當天晚上,重傷不治的蔣老五死了。
村民們拍手稱快,這種禍害死了活該。蔣劉氏在村口哭著罵了一個晚上的街。話怎么難聽怎么罵。想到就被被趕出村去,也沒有多少人同情她,也沒有人理他。
第二天,蔣大青一家被蔣家村人監督下收拾。

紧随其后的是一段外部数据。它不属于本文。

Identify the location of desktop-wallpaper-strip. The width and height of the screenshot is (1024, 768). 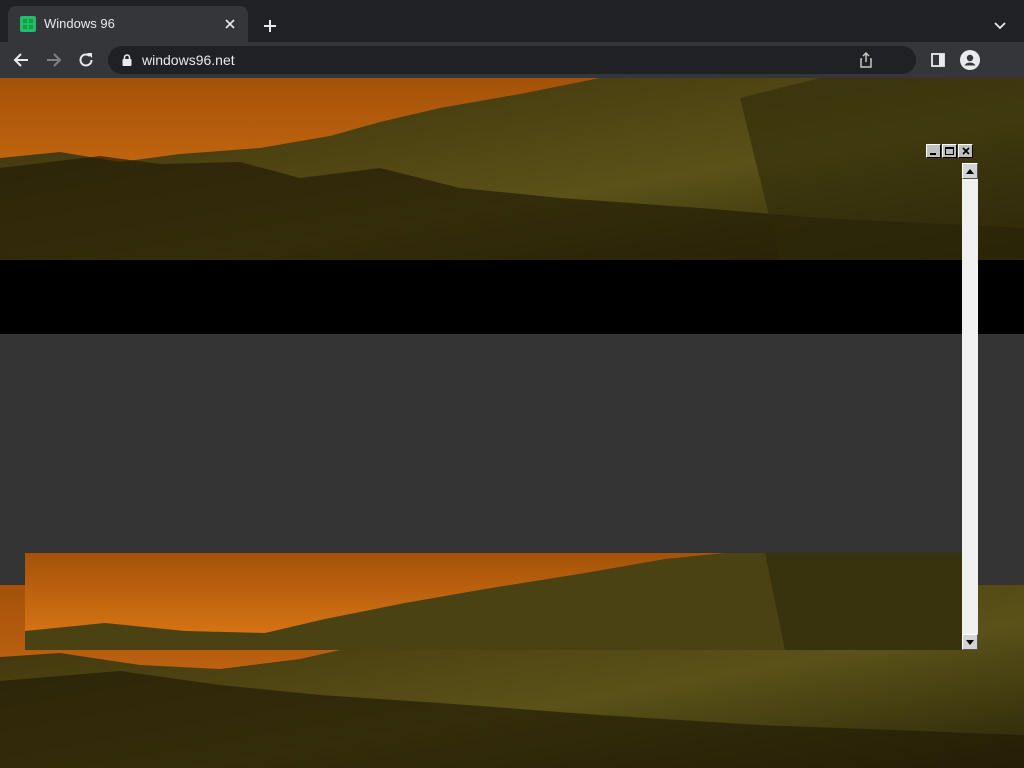
(495, 602).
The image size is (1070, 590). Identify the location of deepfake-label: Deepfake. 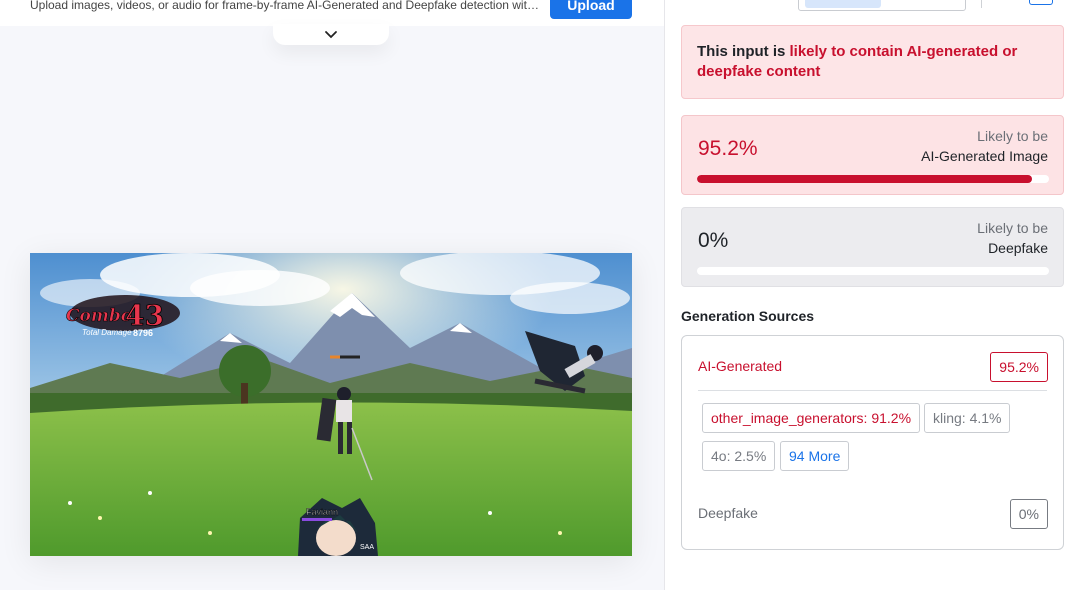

蔣劉氏則被蔣老三背在背上,不知道是悲痛過度昏迷還是罵了一夜困了,睡了過去,還是為了逃避搬家的辛苦,躲藏,沒人知道,只有她自己知道。
蔣大青一家十來口人,拖了兩個板車,裝了自己的家拾,大人拉著小子,姑娘們背著行囊,婦女挑著擔子,在村民唾棄下緩慢往村口走去。
村口,木氏放下肩膀上的擔子,跪在商氏面前,求商氏賤價買下蔣小妹。
“商奶奶,求求你,求求你收下小妹吧,外面那么亂,小妹肯定要被賣給人吃了去,求求你就收下她吧”
說完就砰砰砰地使勁磕頭,商氏連忙攔住,這磕了幾下,都頭破血流了。
蔣文友比蔣大青還要大一輩分,所以商氏是木氏的奶奶輩。
“我要是收下她,你家婆婆還不天天來我家鬧,我不是不愿意收啊,是你家婆婆哎”
商氏抱著木氏,不讓她繼續磕頭,她也很無奈,蔣劉氏一個潑皮活破落戶,誰都不想沾惹。
“你把蔣小妹賣給二嫂吧,記得找村中要手續。”秦淇莜聽得外頭有點吵鬧,出門來看到這一幕,便說道。
木氏雖然木訥愚笨老實,但也算蔣大青一家中還算是個正常人的了,至少她不會因為蔣大青一家重男輕女就看輕自己的女兒,為了女兒活下去,不息不要自尊跪地求人。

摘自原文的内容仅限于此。